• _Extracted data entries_
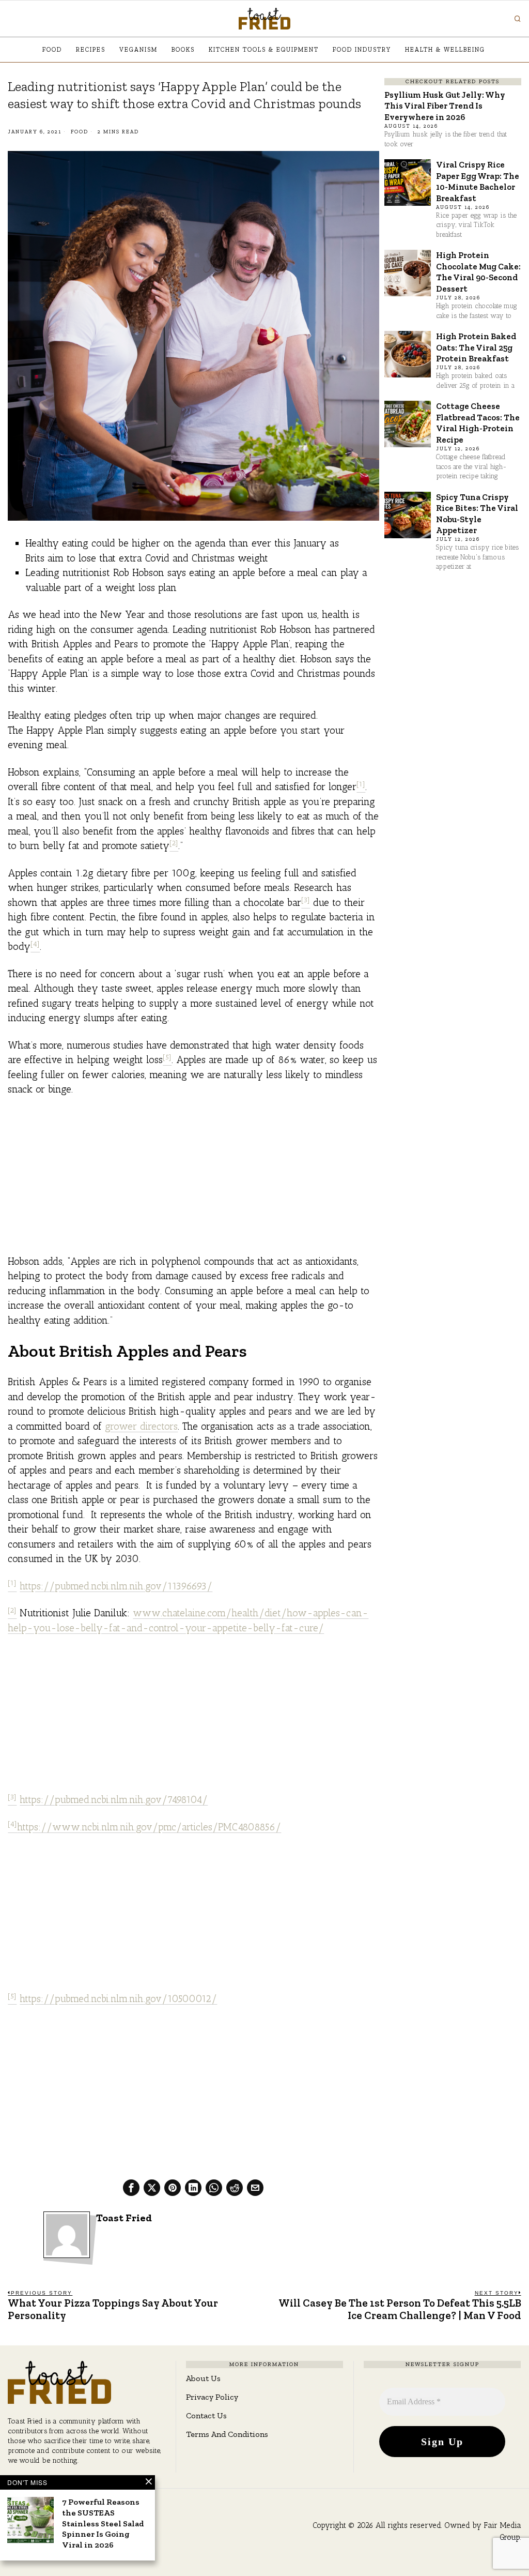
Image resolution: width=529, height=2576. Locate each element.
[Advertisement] (193, 1182)
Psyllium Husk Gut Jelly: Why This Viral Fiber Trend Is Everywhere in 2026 (444, 105)
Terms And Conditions (227, 2434)
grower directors (141, 1426)
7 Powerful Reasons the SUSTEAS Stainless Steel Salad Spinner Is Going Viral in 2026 (103, 2523)
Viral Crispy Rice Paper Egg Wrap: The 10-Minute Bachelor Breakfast (477, 181)
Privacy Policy (212, 2397)
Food (79, 132)
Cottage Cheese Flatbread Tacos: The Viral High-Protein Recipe (478, 422)
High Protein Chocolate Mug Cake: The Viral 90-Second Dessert (478, 271)
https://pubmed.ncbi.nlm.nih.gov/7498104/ (114, 1800)
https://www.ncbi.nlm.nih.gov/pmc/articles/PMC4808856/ (149, 1827)
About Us (203, 2378)
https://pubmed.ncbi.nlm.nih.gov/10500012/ (118, 1999)
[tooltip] (131, 2187)
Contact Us (206, 2415)
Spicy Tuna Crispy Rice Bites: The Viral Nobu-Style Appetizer (477, 513)
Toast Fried (124, 2218)
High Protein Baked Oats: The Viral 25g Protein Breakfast (476, 347)
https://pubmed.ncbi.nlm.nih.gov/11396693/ (116, 1586)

• _Work task_
Each line from the start of the entries to the line holding "Privacy Policy (212, 2397)" is to be given again exactly, both ends included, and each picture is to be left out.

• _Answer to this problem_
Image resolution: width=529, height=2576. Locate each element.
[Advertisement] (193, 1182)
Psyllium Husk Gut Jelly: Why This Viral Fiber Trend Is Everywhere in 2026 (444, 105)
Terms And Conditions (227, 2434)
grower directors (141, 1426)
7 Powerful Reasons the SUSTEAS Stainless Steel Salad Spinner Is Going Viral in 2026 (103, 2523)
Viral Crispy Rice Paper Egg Wrap: The 10-Minute Bachelor Breakfast (477, 181)
Privacy Policy (212, 2397)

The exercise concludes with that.